Problem to solve ::
Continue the article below on multi-touch surface technology and the Reactable exhibit, picking up after its final sentence.

Text under study ::
►

Multi-Touch Surface Technology Nearly Cost Me My Job

By: Jack West

For a moment I considered leaving my years of service in education behind in favor of a new career in music mixing. I can play a little guitar. I’ve picked up some piano since my son Cody, age 7, began taking lessons a year ago. But, I have no raw talent and have never been disciplined enough to have the confidence to perform for others.

No matter. When Cody and I visited the San Jose Tech Museum of Innovation today, my self doubt was dwarfed by an overwhelming compulsion to mix music from different cultures into a fusion that in my mind’s eye could be the 21st century equivalent of Beethoven’s Symphony No. 5.

Earlier this year Corning released a viral video, A Day Made of Glass 2, showing the potential of multi-touch surface technology applications for home and educational use. Most of us thought it novel, but dismissed the portrait as blissfully optimistic. Today, I discovered that future is already here.

The Reactable exhibit at The Tech Museum is a multi-touch surface that interacts with translucent manipulatives, allowing the user to mix music in an organic and experimental way that is 99 parts inspiring and 11 parts addictive.

As the image below shows, the manipulatives, when placed on the multi-touch surface, become nodes of sound. Like a traditional mixing board, the manipulatives (through software) are electronically connected to speakers, which, in this case, were mounted to various points on the ceiling. The surface presents the operator with toggles for volume and tempo. Bring a control slate (flatter glass) near to a cube, and the slate moderates the sound with other variables, like wave form. Move a cube from one side of the surface to another and the sound comes from a different speaker in a quadrophonic array.

◄

Data section ::
►

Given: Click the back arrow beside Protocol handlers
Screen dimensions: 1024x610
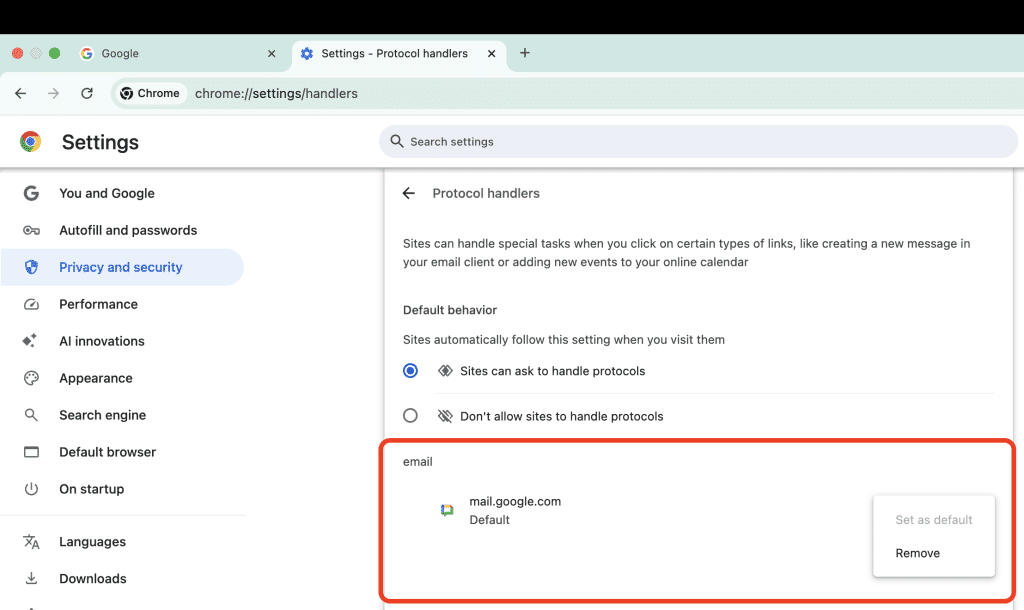Looking at the screenshot, I should pos(408,194).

◄

Task output ::
Cody was rapt for 20 minutes. I could have stayed there for the rest of my working life. To fully understand the seductive power of such a technology you must experience it. So it was for my teaching practice with iMovie, podcasts, clickers, and several other inspiring applications. Some technologies may never prove themselves with demonstrable student improvement on standardized bubble tests, but their value in lighting up both the neocortex and the endocrine system cannot be understated.

Ray Kurzweil is trying to stay alive long enough to live forever. I will settle for living long enough to retire from teaching so that I can work for Quincy Jones, or maybe a virtual Quincy Jones using the Reactable to mix music.